I recently observed that setting a break point inside a function had the effect of changing the calculation being made downstream (and changing the answer). I distilled it to a small example:
function z = breakpointcode
b = single(0.75);
c = single(0.866084992885589599609375);
z = b / c - c;
d = single(double(b)/double(c)-double(c));
If you run the code without setting a breakpoint, it is apparent that in the background the z calculation is being done in double precision (presumably to "help" you out with precision) because the z and d results match. But if you set a breakpoint on the line indicated, the z calculation is instead done in single precision (it doesn't match the double precision calculation).
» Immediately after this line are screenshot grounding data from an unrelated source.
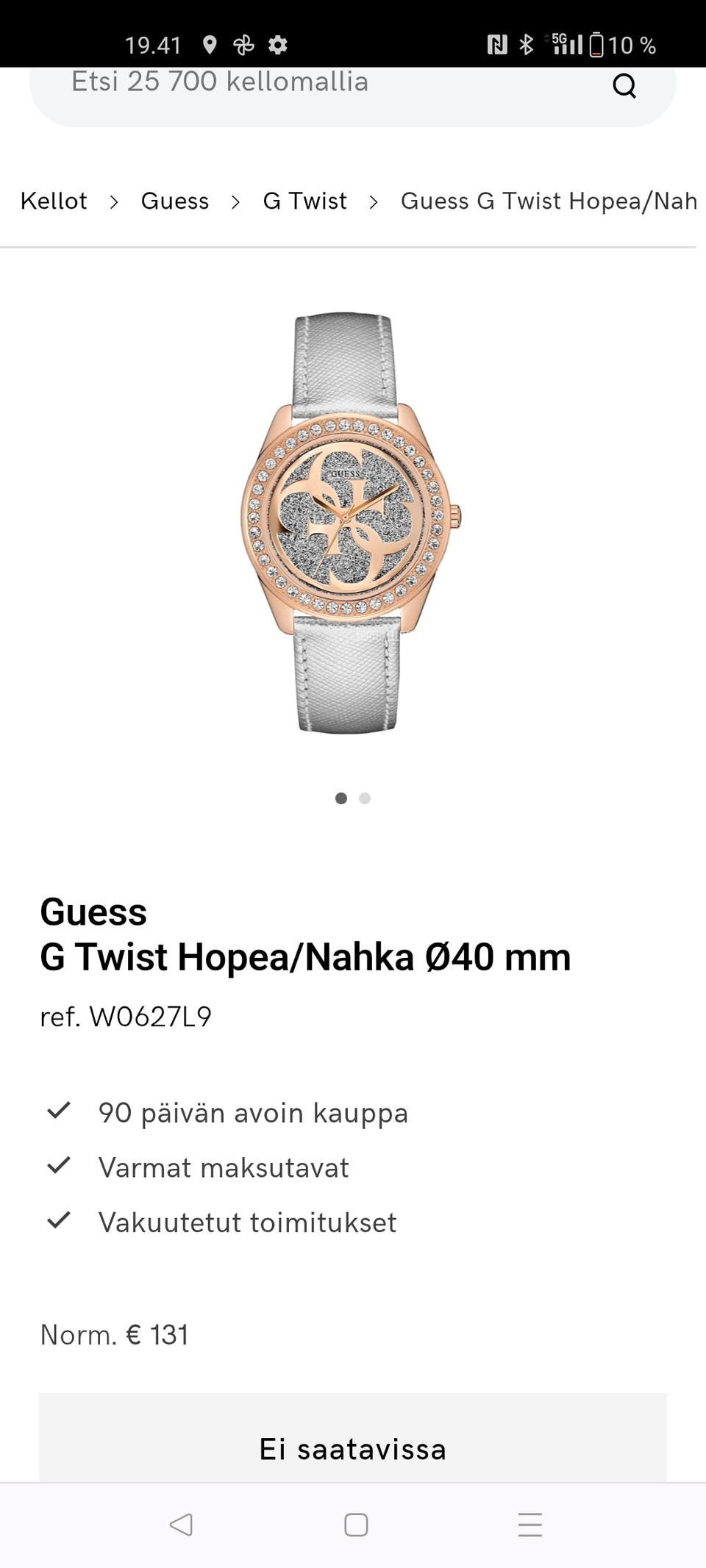Focus the Etsi 25 700 kellomallia search field
This screenshot has height=1568, width=706.
tap(353, 86)

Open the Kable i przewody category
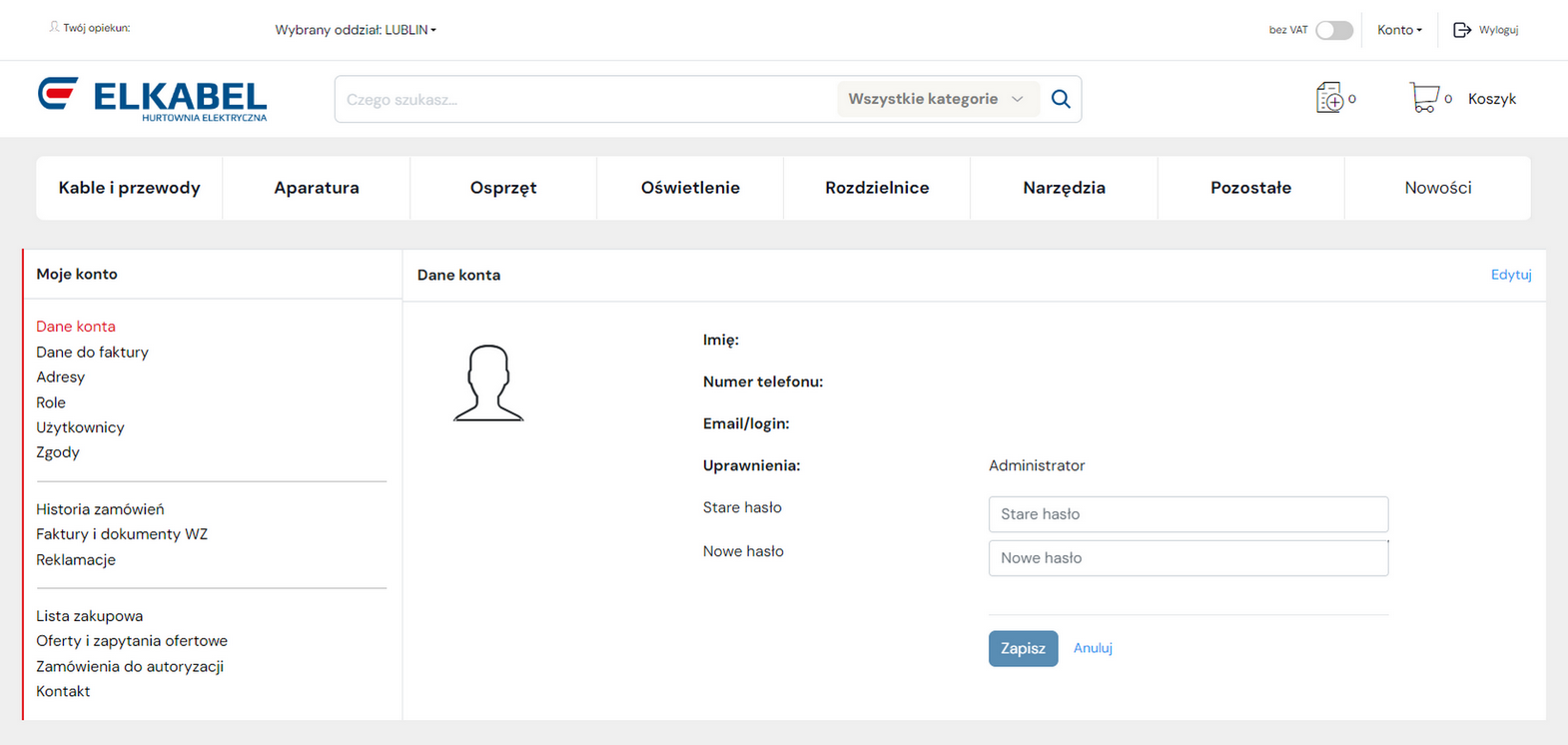[x=130, y=188]
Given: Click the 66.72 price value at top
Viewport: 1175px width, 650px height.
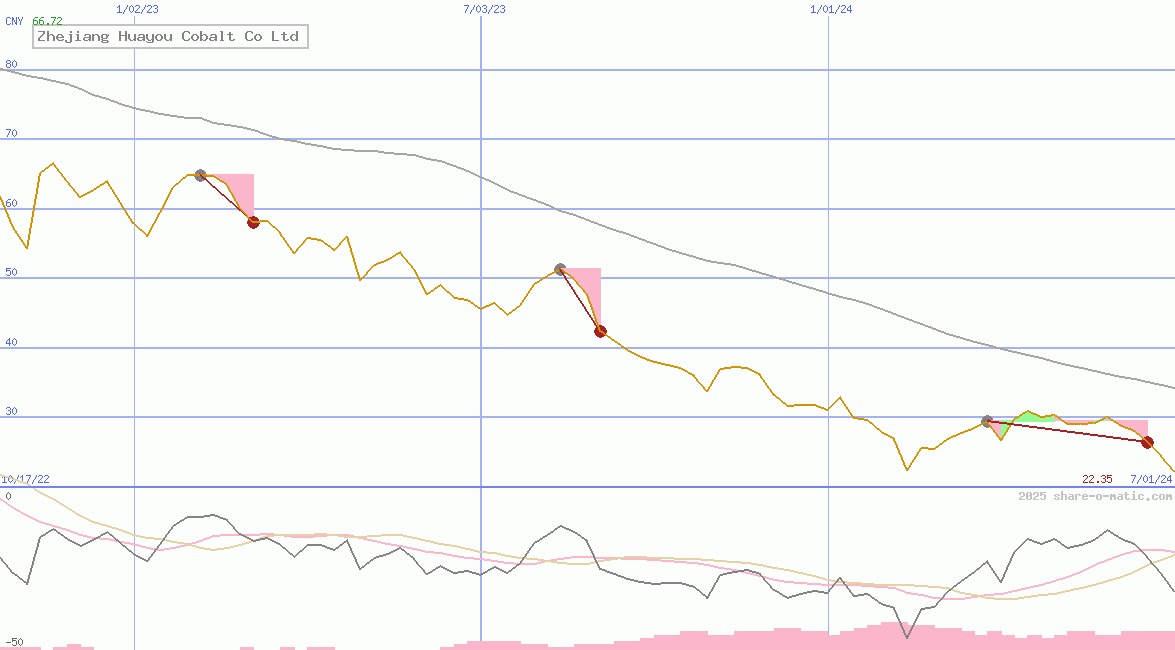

I suppose the JIT is trying to "help" me here, but actually it is causing me headaches. I am trying to emulate a single precision calculation on a different machine ... I WANT the entire calculation to happen in single precision. That's why I made the variables single in the first place.
Well, I guess I already knew that I can't trust PC calculations for single variables to do single precision calculations in the background (I have the same general problem with C/C++ and Fortran compilers, not just MATLAB). But what threw me in this case was that setting a breakpoint could actually change how the calculation was done downstream. You can keep setting and unsetting the breakpoint and the answer will keep flipping back and forth between the single and double precision result. I spot checked R2006b and R2013a and they both do the same thing (32-bit WinXP). My suspicion is that there may be two different parsed versions of the function in memory at the same time ... one gets run when there are no breakpoints and the other gets run when there are breakpoints. Just a guess ...
NOTE: FYI, although the example has "constants" for b and c, I get the same behavior if b and c are input as arguments. I.e., this behavior is not just because the JIT recognizes b and c as constants and can pre-calculate the answer.